In the interest of this goal, she's using this page to lay down guidelines for those who would like to join the game.

So What's Going to Happen?

A grand adventure! Well, hopefully. Fox is aiming at a sincere Zelda flavour with this game; there will be temples, magic powerups, abundant monsters to squish, mystical macguffins to collect, boss fights with giant beasties, and some kind of Big Bad Evil Guy to heroically defeat (but definitely not Ganondorf). Ideally, the completed plot will form part of club setting canon, and does include the particular goal of shifting Fox and Talen's ZOCs into club settting.

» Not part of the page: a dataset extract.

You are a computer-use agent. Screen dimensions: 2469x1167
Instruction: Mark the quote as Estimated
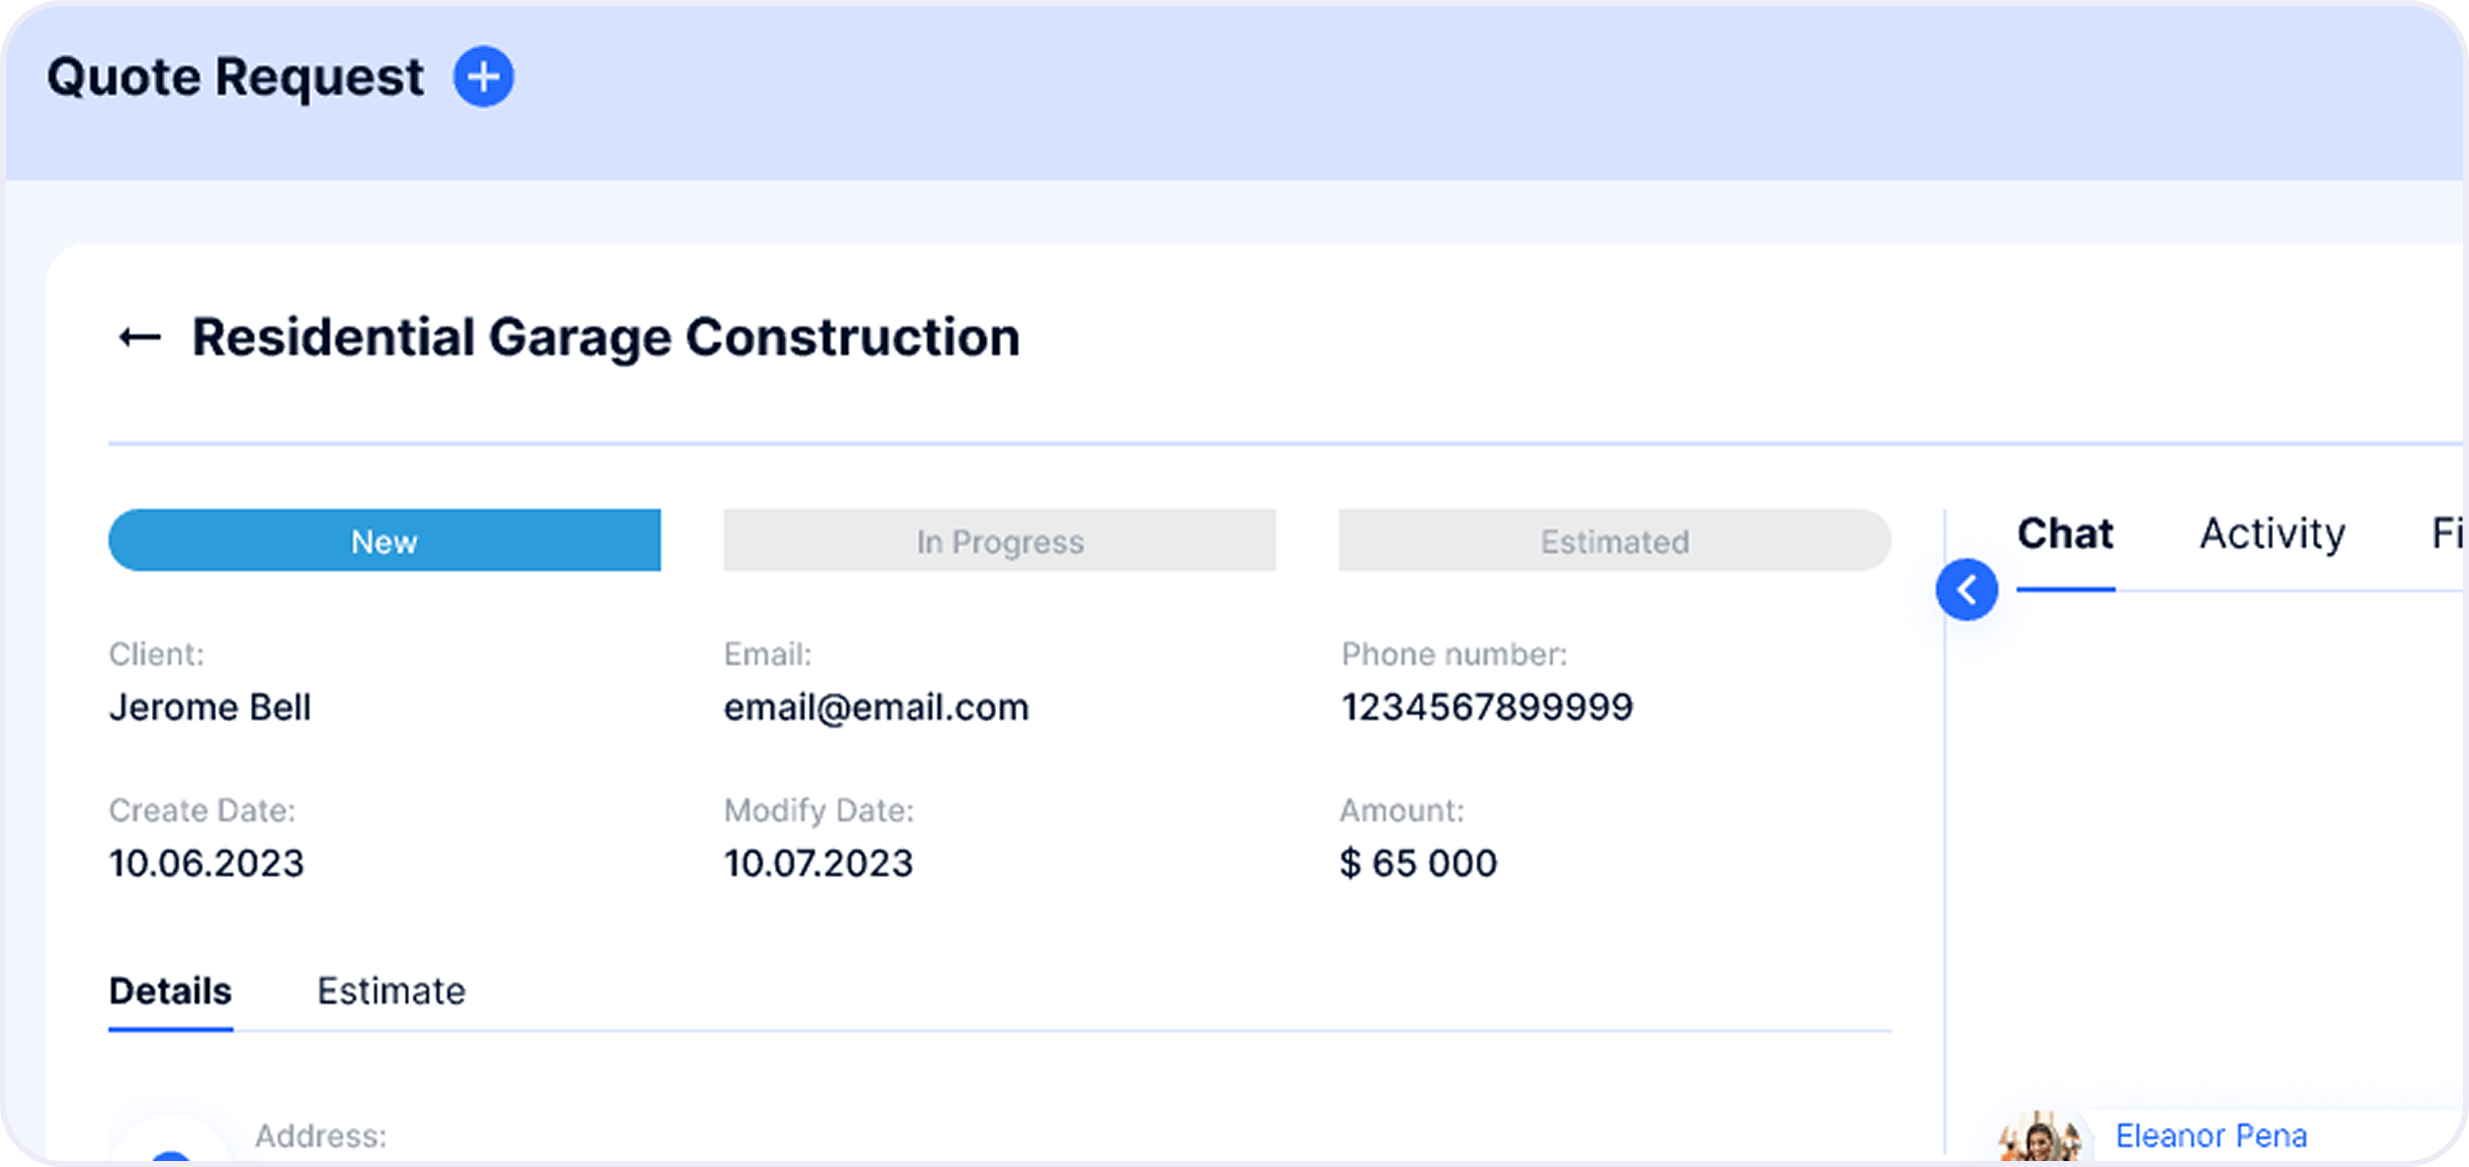tap(1614, 540)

As such, the setting is post-TP using Winna's excellent "Hyrule and surrounds" map, and you can bring elements from almost any Zelda game. The only characters who are unlikely to work are those designed for Wind Waker/the club's Great Sea setting, so try to focus on other characters if you can. There is also a sliiiight problem with flying being super-powerful in combat terms (meaning you probably won't be able to get powers that allow flight), so it may be best to avoid bringing rito, or other flying characters, if possible.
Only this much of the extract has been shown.